Objective ▸
Return, word for word, the passage of the grpo2inv theorem page that opens with the words containing "Metamath Proof Explorer" and closes with "usage is discouraged.)".

Text to read ▸
* Start *
Metamath Proof Explorer

Theorem grpo2inv

Description: Double inverse law for groups. Lemma 2.2.1(c) of Herstein p. 55. (Contributed by NM, 27-Oct-2006) (New usage is discouraged.)

		Ref	Expression
	Hypotheses	grpasscan1.1	⊢ 𝑋 = ran 𝐺
		grpasscan1.2	⊢ 𝑁 = ( inv ‘ 𝐺 )
	Assertion	grpo2inv	⊢ ( ( 𝐺 ∈ GrpOp ∧ 𝐴 ∈ 𝑋 ) → ( 𝑁 ‘ ( 𝑁 ‘ 𝐴 ) ) = 𝐴 )

Proof

Step	Hyp	Ref	Expression
1		grpasscan1.1	⊢ 𝑋 = ran 𝐺
2		grpasscan1.2	⊢ 𝑁 = ( inv ‘ 𝐺 )
3	1 2	grpoinvcl	⊢ ( ( 𝐺 ∈ GrpOp ∧ 𝐴 ∈ 𝑋 ) → ( 𝑁 ‘ 𝐴 ) ∈ 𝑋 )
* End *
Raw data ▸
* Start *
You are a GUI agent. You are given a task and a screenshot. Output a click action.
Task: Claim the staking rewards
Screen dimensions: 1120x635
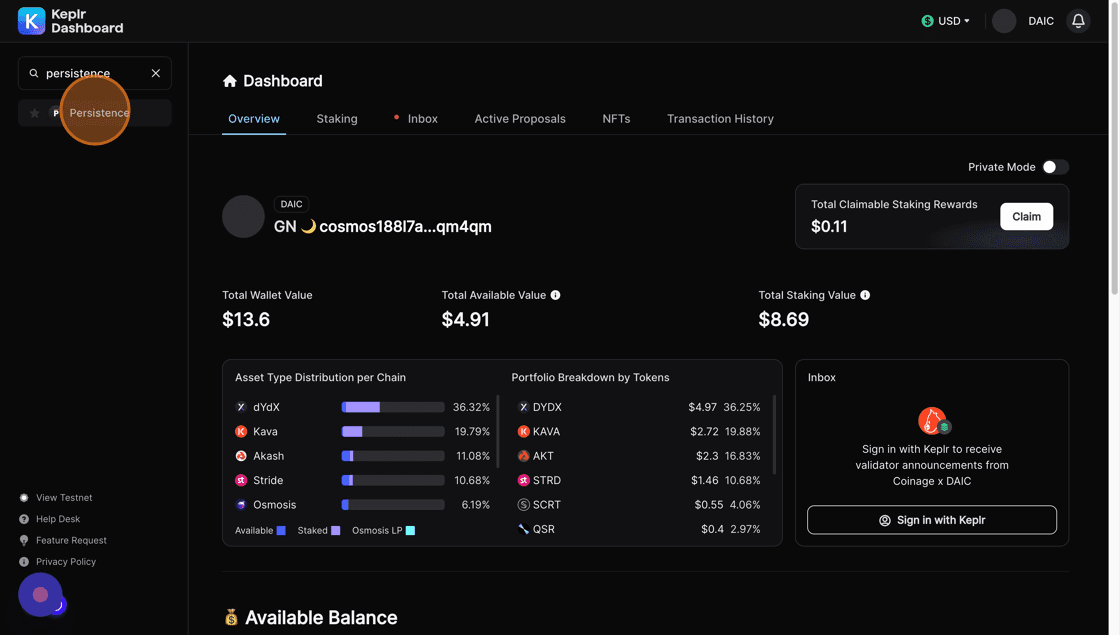point(1026,216)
* End *
Output of the task ▸
Metamath Proof Explorer

Theorem grpo2inv

Description: Double inverse law for groups. Lemma 2.2.1(c) of Herstein p. 55. (Contributed by NM, 27-Oct-2006) (New usage is discouraged.)